This Jupyter/SageMath worksheet is relative to the lectures Geometry and physics of black holes.
Click here to download the worksheet file (ipynb format). To run it, you must start SageMath with the Jupyter notebook, with the command sage -n jupyter
version()
'SageMath version 8.1.rc3, Release Date: 2017-11-23'
%display latex
var('eta r0')
assume(eta>0, eta<pi, r0>2)
The function $\frac{\mathrm{d}t}{\mathrm{d}\eta}$:
dtdeta = r0/2*sqrt(r0/2-1)*(1+cos(eta))^2/(1+cos(eta)-4/r0)
dtdeta
The primitive:
dtdeta.integrate(eta).simplify_full()
Since this is a complicated expression, let us try to find something simpler by taking $u=\eta/2$ as a variable; we have then $\frac{\mathrm{d}t}{\mathrm{d}u}= 2 \frac{\mathrm{d}t}{\mathrm{d}\eta}$:
var('u')
assume(u>0, u<pi/2)
dtdu = 2*dtdeta.subs({eta: 2*u}).simplify_full()
dtdu
This time, integrate
yields a simpler expression for $t$:
t = dtdu.integrate(u).simplify_full()
t
We force some obvious simplification by
t = (t*sqrt(2*r0-4)/2/sqrt(r0/2-1)).simplify_full()
t
We note that, given the range of $u$, the argument of the logarithm is negative; let us enforce $\ln|x|$ as the primitve of $1/x$ instead of $\ln x$ or $\ln(-x)$:
x = t.operands()[1].operands()[0].operands()[0]
x
t = t.subs({x: abs(x)})
t
We move back to $\eta$, with some extra simplification enforced:
t = t.subs({sqrt(2*r0-4): 2*sqrt(r0/2-1), u: eta/2})
t
Finally we invoke trig_reduce()
to let appear $\sin\eta$:
t = t.trig_reduce().simplify_full()
t
tau = sqrt(r0^3/8)*(eta + sin(eta))
tau
r = r0/2*(1 + cos(eta))
r
r0_values = [2.1, 3, 4, 5, 6]
graph = Graphics()
for r0_val in r0_values:
tau1 = tau.subs({r0: r0_val})
r1 = r.subs({r0: r0_val})
graph += parametric_plot((tau1, r1), (eta, 0, pi),
color=hue(r0_val/6), thickness=2,
legend_label="$r_0 = {:.2f}\\; m$".format(float(r0_val)),
axes_labels=[r'$\tau/m$', r'$r/m$'])
show(graph, aspect_ratio=1, gridlines=['minor', 'major'])

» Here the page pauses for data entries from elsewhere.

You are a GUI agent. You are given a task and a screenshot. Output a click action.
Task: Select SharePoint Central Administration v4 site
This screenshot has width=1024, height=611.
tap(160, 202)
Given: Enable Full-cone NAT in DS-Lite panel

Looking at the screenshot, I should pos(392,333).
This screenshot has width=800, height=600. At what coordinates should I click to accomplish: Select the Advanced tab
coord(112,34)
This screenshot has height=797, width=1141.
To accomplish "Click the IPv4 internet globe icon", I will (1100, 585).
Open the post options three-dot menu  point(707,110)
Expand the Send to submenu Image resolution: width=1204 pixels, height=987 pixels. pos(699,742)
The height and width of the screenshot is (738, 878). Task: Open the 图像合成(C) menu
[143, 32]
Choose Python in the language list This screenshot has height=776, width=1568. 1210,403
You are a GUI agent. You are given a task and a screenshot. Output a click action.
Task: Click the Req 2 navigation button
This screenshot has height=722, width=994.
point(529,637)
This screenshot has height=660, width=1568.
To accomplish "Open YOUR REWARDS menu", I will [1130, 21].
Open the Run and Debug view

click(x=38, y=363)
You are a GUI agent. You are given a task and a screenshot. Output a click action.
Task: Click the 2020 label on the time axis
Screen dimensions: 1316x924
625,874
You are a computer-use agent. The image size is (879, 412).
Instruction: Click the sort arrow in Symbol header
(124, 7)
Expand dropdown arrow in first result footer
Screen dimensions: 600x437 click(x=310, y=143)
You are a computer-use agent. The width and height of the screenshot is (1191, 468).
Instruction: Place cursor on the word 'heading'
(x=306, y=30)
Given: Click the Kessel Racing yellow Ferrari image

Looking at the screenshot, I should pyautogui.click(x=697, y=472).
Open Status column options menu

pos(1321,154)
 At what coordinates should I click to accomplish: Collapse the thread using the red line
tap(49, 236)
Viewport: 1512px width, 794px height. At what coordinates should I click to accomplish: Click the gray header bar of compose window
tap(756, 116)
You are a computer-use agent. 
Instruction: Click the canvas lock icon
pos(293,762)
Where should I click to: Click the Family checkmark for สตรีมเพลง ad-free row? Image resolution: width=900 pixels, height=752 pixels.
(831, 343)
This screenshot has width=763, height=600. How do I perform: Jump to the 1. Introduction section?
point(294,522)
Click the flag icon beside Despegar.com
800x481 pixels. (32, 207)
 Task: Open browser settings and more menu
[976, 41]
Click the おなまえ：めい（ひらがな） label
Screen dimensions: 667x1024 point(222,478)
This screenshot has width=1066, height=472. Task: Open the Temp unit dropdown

graph.save("ges_radial_infall_tau.pdf", aspect_ratio=1,
gridlines=['minor', 'major'])
graph = Graphics()
for r0_val in r0_values:
t1 = t.subs({r0: r0_val})
r1 = r.subs({r0: r0_val})
graph += parametric_plot((r1, t1), (eta, 0, pi), plot_points=300,
color=hue(r0_val/6), thickness=2,
legend_label="$r_0 = {:.2f}\\; m$".format(float(r0_val)),
axes_labels=[r'$r/m$', r'$t/m$'])
graph += polygon([(0,0), (2,0), (2,26), (0,26)], color='lightgrey', alpha=0.7)
graph += line([(2,0), (2, 26)], thickness=1.5, color='black')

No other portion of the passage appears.